OVERVIEW
Why Neo
Security infrastructure that lets teams scale their operations with LLMs without building or maintaining the plumbing
Engineering teams have already adopted AI to ship faster. AI-assisted coding is now standard across development organizations, and the velocity is compounding. Code arrives faster, features land sooner, and deployment cadences that used to be weekly are now continuous. Engineering solved its scale problem by embracing new tooling and infrastructure. That shift worked.
Security was built for a world where engineering shipped on a predictable cadence. That world is gone. The operational model still assumes a human is in the loop at every stage, and there are not enough humans. The result is a growing disconnect: engineering ships faster while security struggles to keep pace with the volume of code, configurations, and attack surface those releases create.

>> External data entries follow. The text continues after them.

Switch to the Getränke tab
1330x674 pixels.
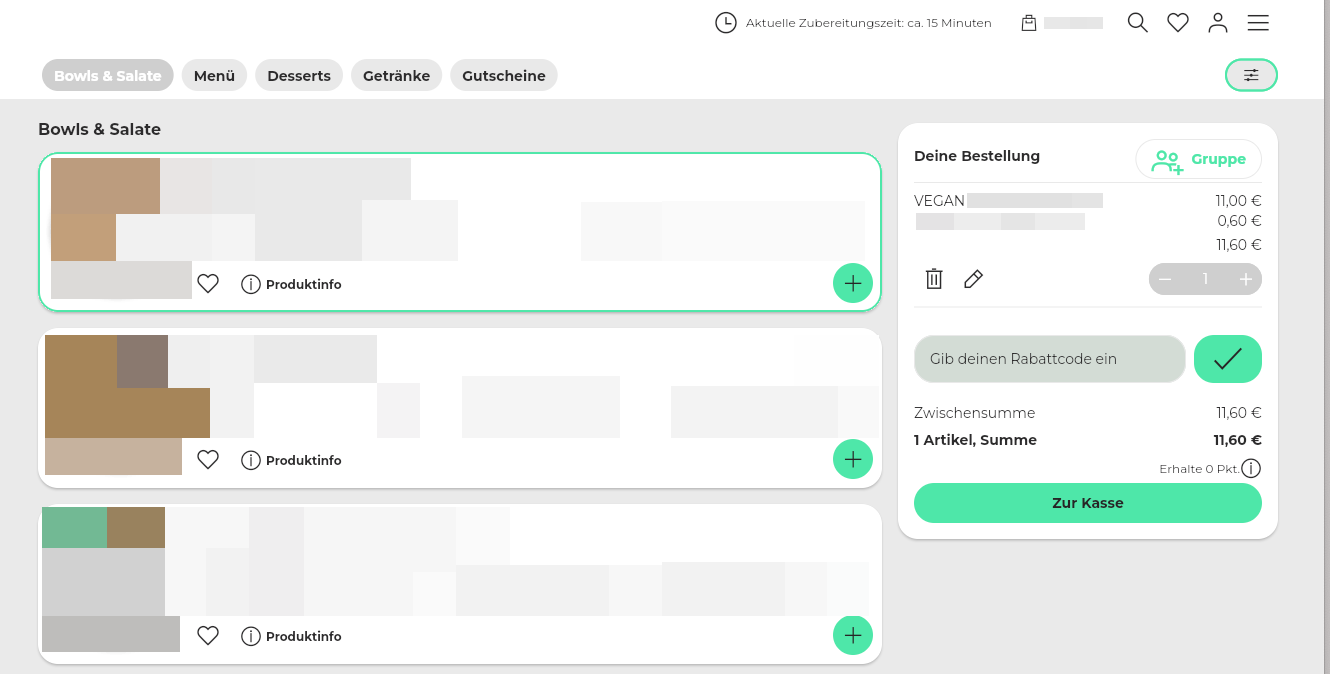click(x=396, y=76)
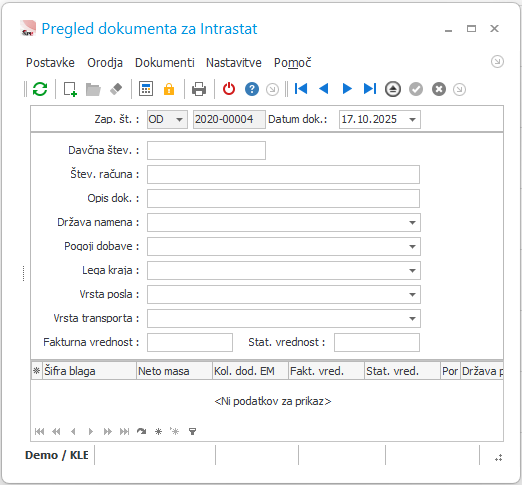Click the grid filter funnel icon
The image size is (522, 485).
[x=192, y=431]
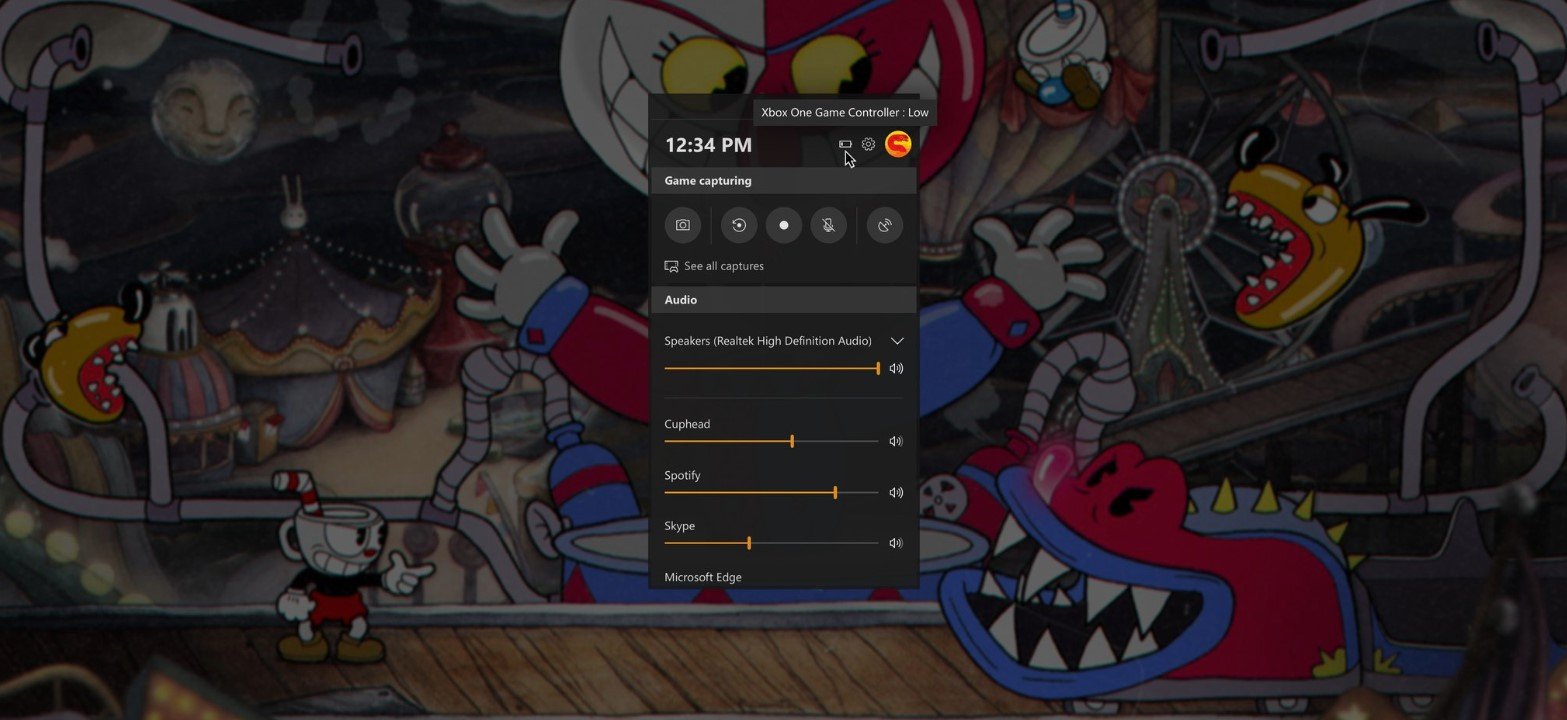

Detection was never the bottleneck. The bottleneck is everything that happens after detection: triage, validation, reproduction, coordination with engineering, remediation, and verification that the fix did not break something else. That is five or six manual steps for every finding, and AI-assisted coding just multiplied the number of findings without touching any of those steps. Developers will not act on a scanner alert alone. They need reproducible evidence, clear impact, and actionable remediation steps before a finding becomes a fix.
Adding more scanners or more process does not close this gap. It widens it by creating more noise to triage, more tools to maintain, and more results to correlate.